A BeeGFS parallel filesystem will consist of several storage targets, typically each VM will be a storage target. The storage target may use managed disks or local NVMe SSD’s and can be striped with raid0. The chunksize is the amount of data sent to each target, to be processed in parallel. The BeeGFS/beeOND default chunksize is 512k and the default number of storage targets is 4.

 

beegfs-ctl –getentryinfo /beegfs
EntryID: root
Metadata buddy group: 1
Current primary metadata node: cgbeegfsserver-4 [ID: 1]
Stripe pattern details:
+ Type: RAID0
+ Chunksize: 512K
+ Number of storage targets: desired: 4
+ Storage Pool: 1 (Default)

Fortunately, in beegfs you can change the chunksize and number of storage targets for a directory. This means that you can have different directories tuned for different I/O patterns by adjusting the chunksize and number of targets.

 

For example, to set the chunksize to 1MB and number of storage targets to 8.

beegfs-ctl --setpattern --chunksize=1m --numtargets=8 /beegfs/chunksize_1m_4t

 A rough formula for setting the optimal chunksize is

 

Chunksize = I/O Blocksize / Number of targets

 

Number of Metadata Servers

BeeGFS parallel filesystems that do a lot of metadata operations (e.g creating files, deleting files, stat operations on files, checking file attributes/permissions etc) will need the right number and type of metadata servers setup to perform correctly. In the case of beeOND it is important to be aware that by default only 1 metadata server is configured no matter how many nodes are in your beeOND parallel filesystem. Fortunately, you can change the default number of metadata servers used in beeOND.

 

To increase the number of metadata servers in a BeeOND parallel filesystem to 4.

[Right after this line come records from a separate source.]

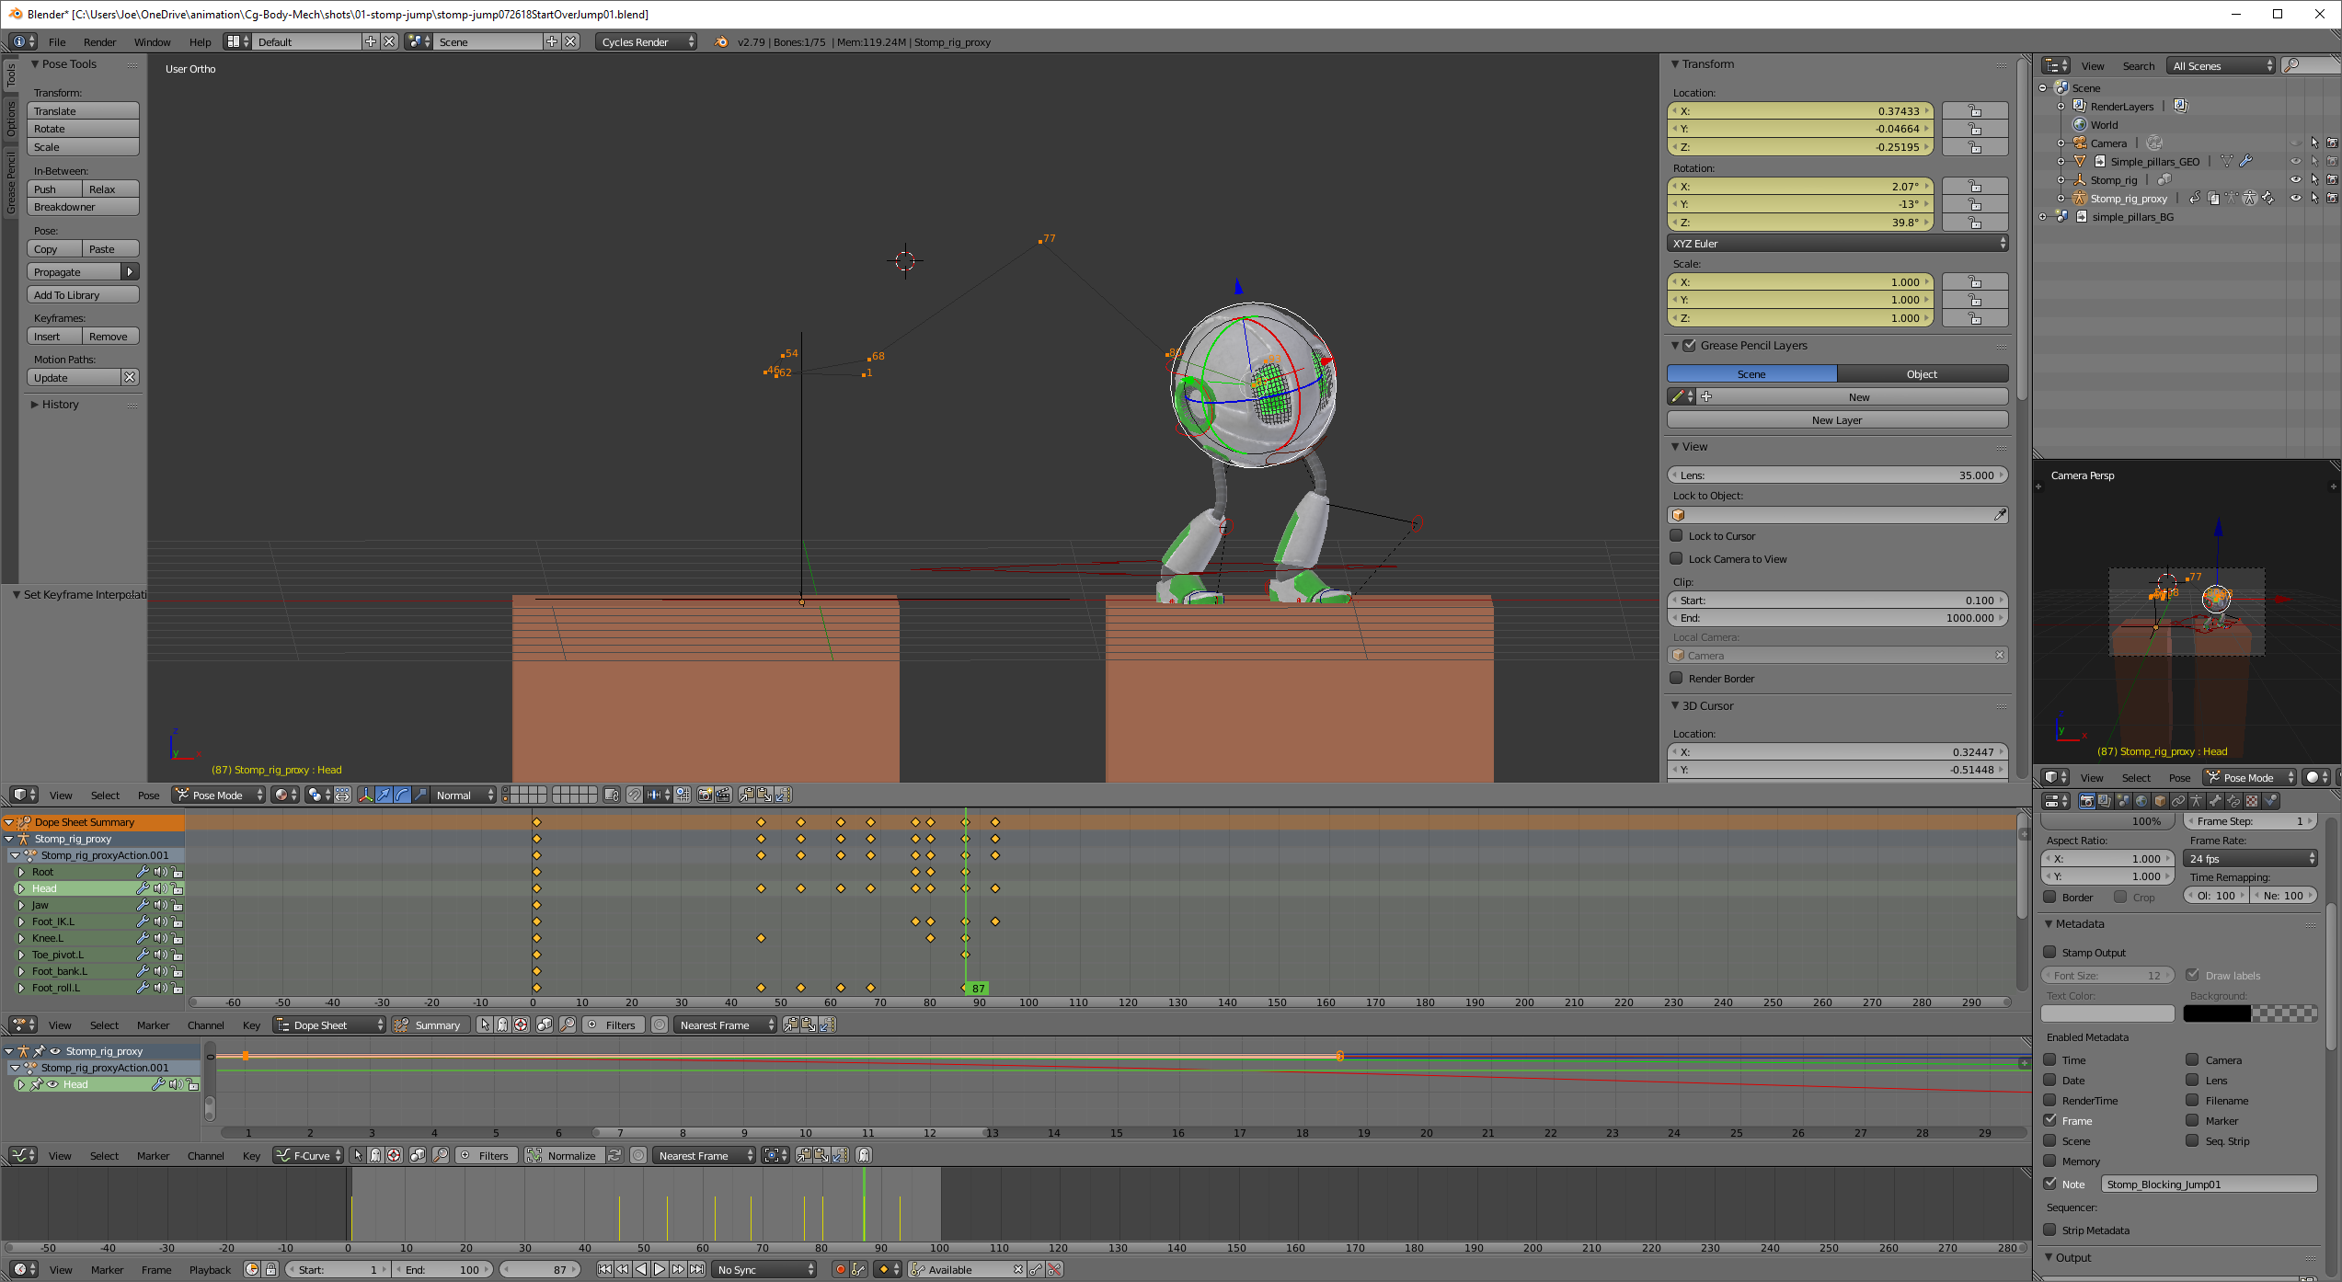Enable Stamp Output checkbox

click(x=2049, y=952)
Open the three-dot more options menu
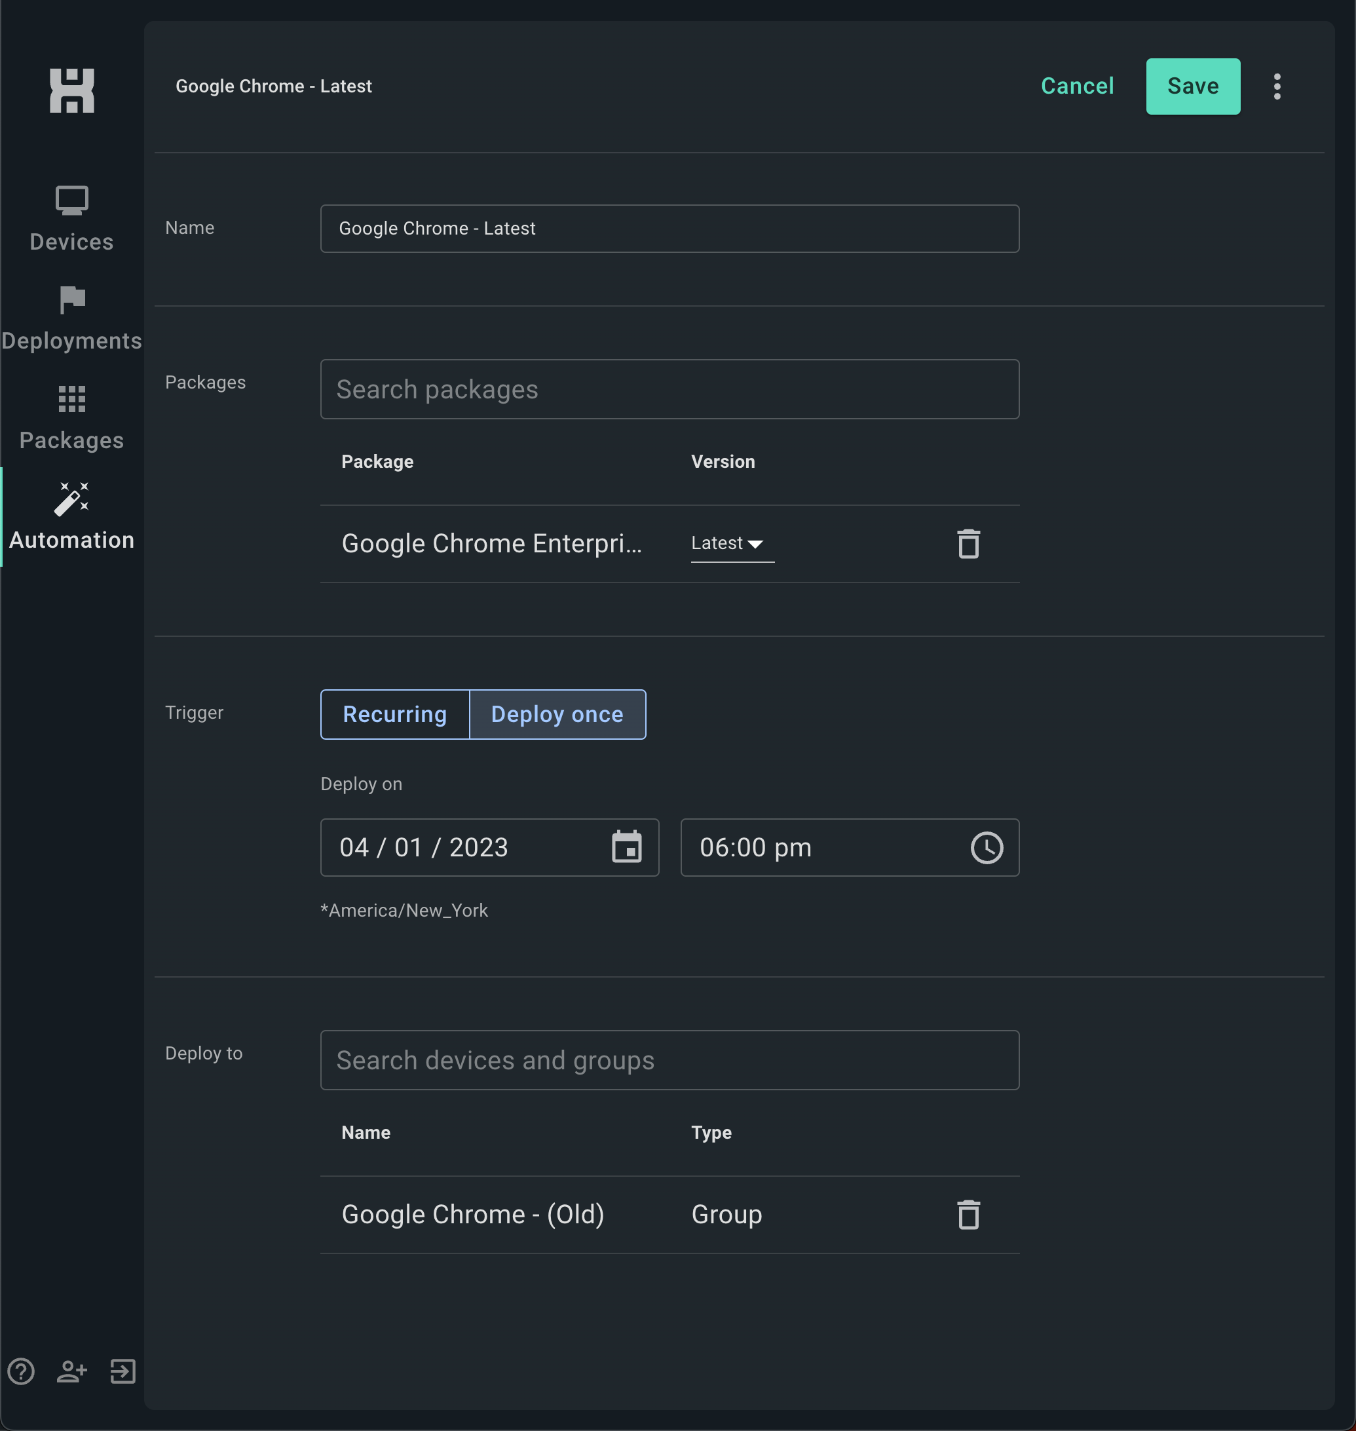The width and height of the screenshot is (1356, 1431). pyautogui.click(x=1276, y=87)
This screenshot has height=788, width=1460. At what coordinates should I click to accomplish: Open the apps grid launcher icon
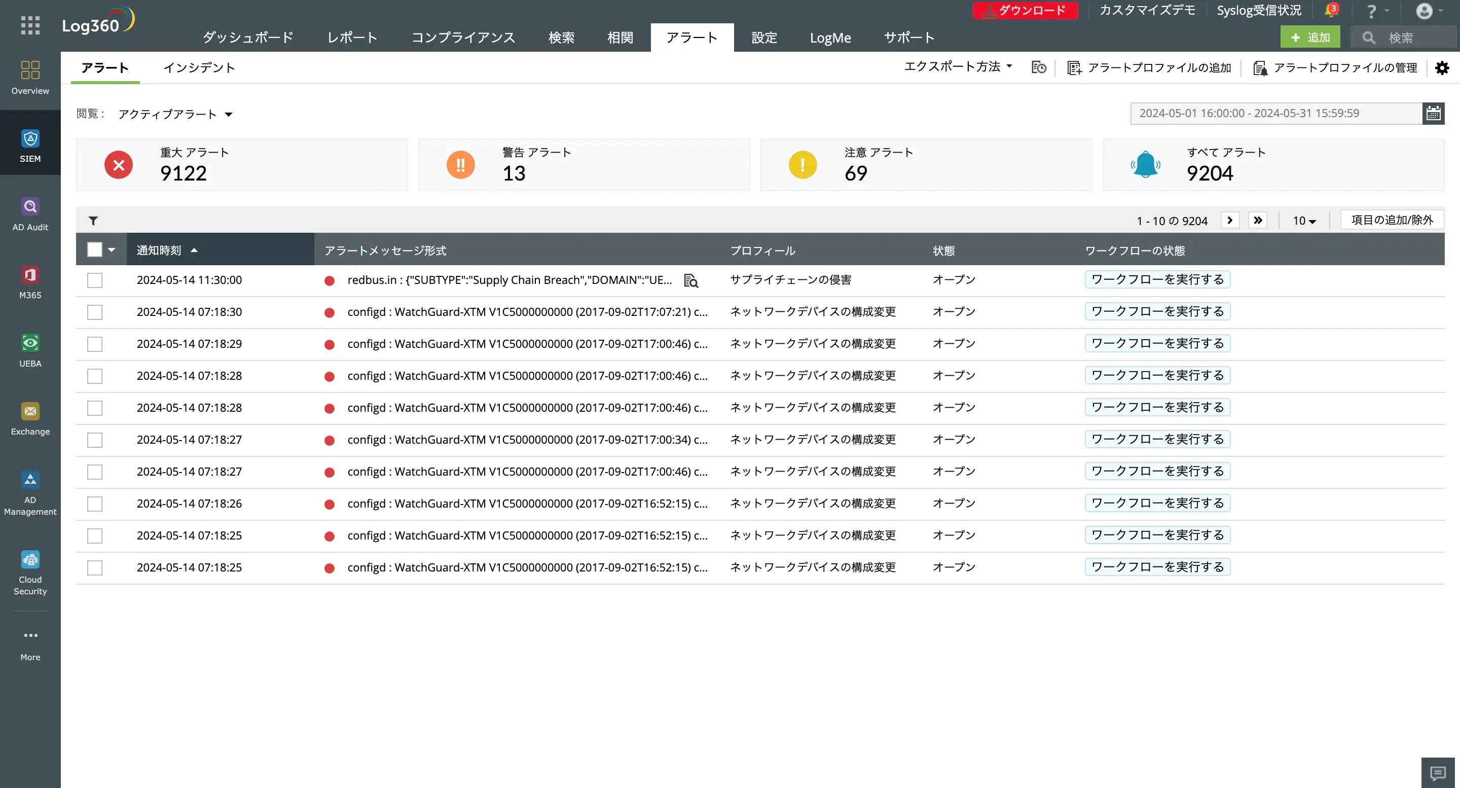point(30,26)
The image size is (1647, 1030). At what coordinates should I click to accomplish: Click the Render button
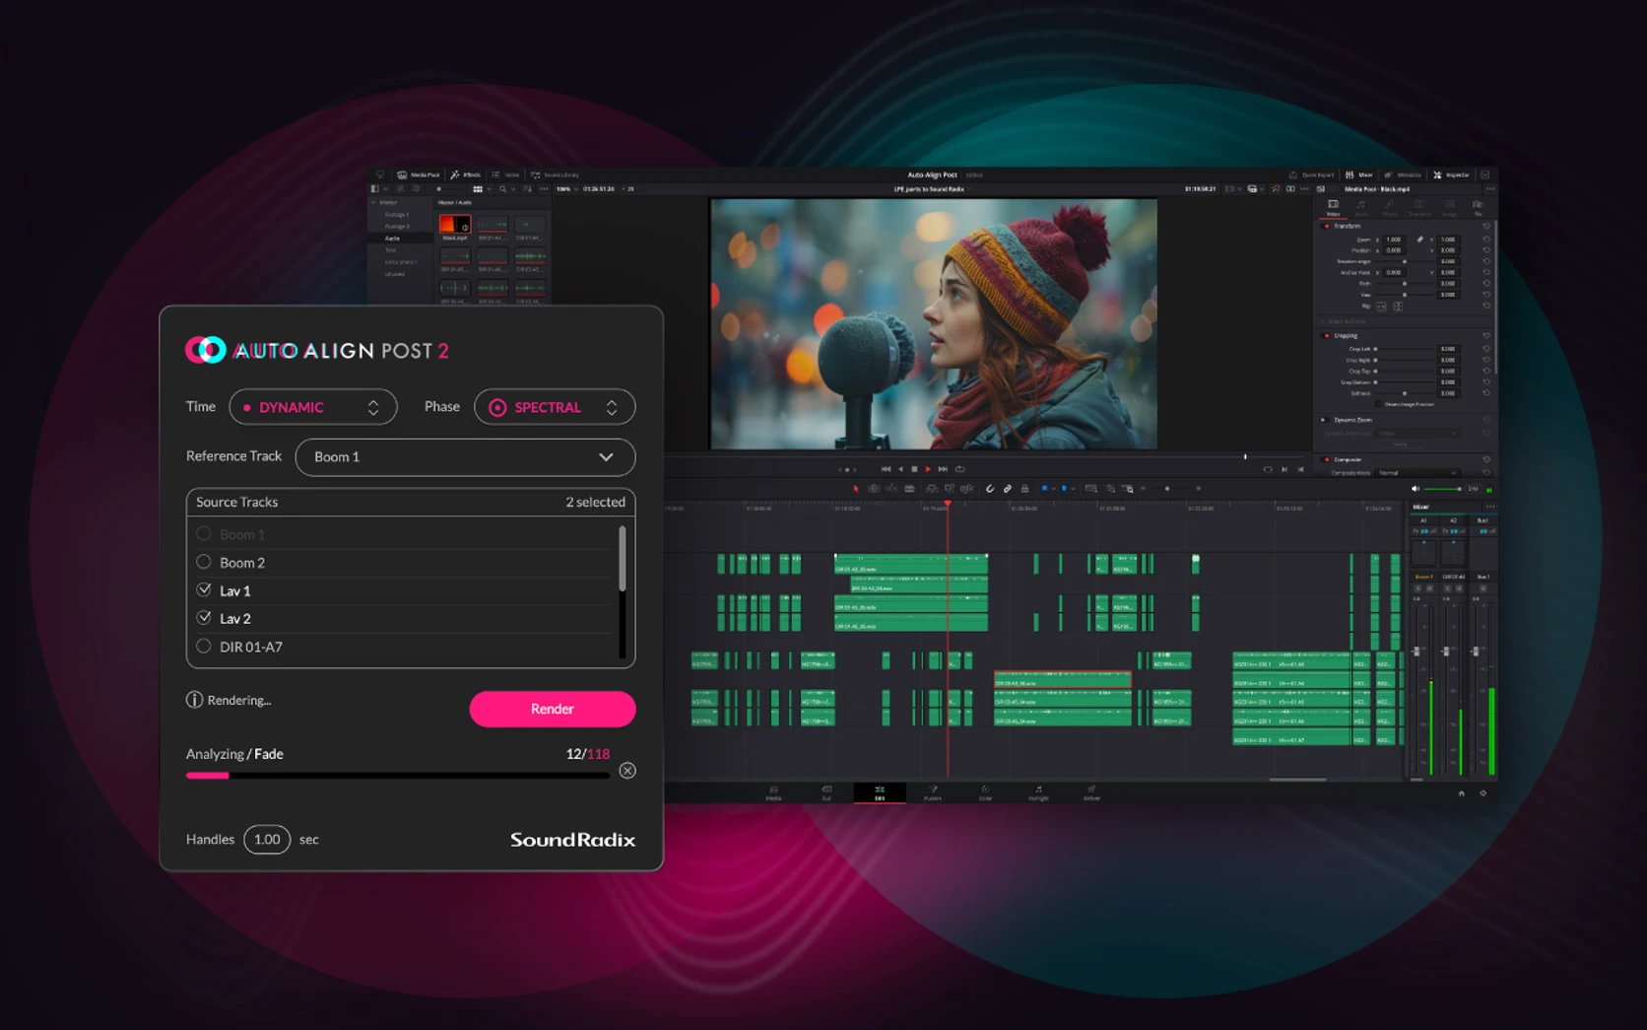(552, 709)
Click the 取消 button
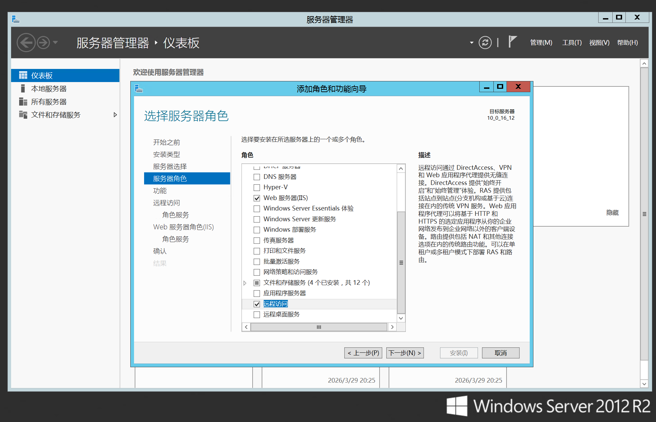Viewport: 656px width, 422px height. click(x=500, y=353)
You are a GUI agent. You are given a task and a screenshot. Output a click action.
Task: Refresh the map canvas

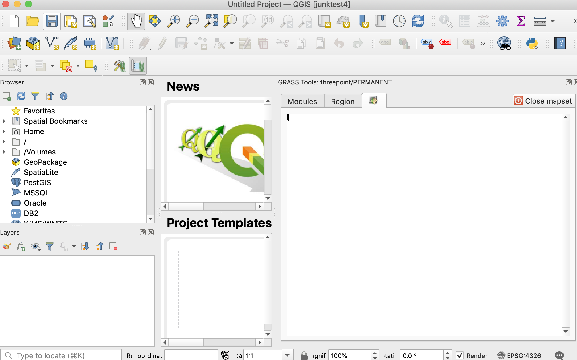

beeond start -P -m 4 -n hostfile -d /mnt/resource/BeeOND -c /mnt/BeeOND

 

Large Shared Parallel I/O

The shared parallel I/O format is a common format in HPC in which all parallel processes write/read to/from the same file (N-1 I/O). Examples of this format at MPIO, HDF5 and netcdf. The default BeeGFS/beeOND setting are not optimal for this I/O pattern, you can get significant performance improvements by increasing the number of storage targets.
It is also important to be aware that the number of targets used for shared parallel I/O will limit the size of the file.

 

beegfs_tuning_fig2.pngFig. 2 By tuning beeOND (increasing the number of storage targets) we get significant improvments in I/O performance for HDF5 (shared parallel I/O format).

 

Small I/O (high IOPS)

BeeGFS/beeOND is primarily designed for large throughput I/O, but there are times when the I/O pattern of interest is high IOPS. The default BeeGFS configuration is not ideal for this I/O pattern, but there is some tuning modification that can improve the performance. To improve IOPS it is usually best to reduce the chunksize to the beeGFS/beeOND minimum of 64k (assuming the I/O blocksize is < 64k) and reduce the number of targets to 1.

 

beegfs_tuning_fig3.pngFig. 3 BeeGFS/beeOND IOPS performance is imporved by reducing the chunksize to 64k and setting the number of stor4age targets to 1.

 

Metadata performance

The number and type of metadata servers will impact the performance for metadata sensitive I/O. beeOND for example by default has only one metadata server, adding more metadata servers can significantly improve performance.

 

beegfs_tuning_fig4.pngfig. 4 beeOND metadata performance can be significantly improved by increasing the number of metadata servers.

 

Summary

BeeGFS/beeOND is a popular parallel filesystem and used for many different I/O patterns. The default BeeGFS/beeOND configuration is reasonable for many I/O scenarios, but not always optimal. By applying some simple BeeGFS/beeOND tuning optimizations significant improvements in I/O performance is possible for several I/O patterns outlined in this post. If BeeGFS/beeOND is required to support multiple different I/O patterns, each can be tuned and applied to a specific directory.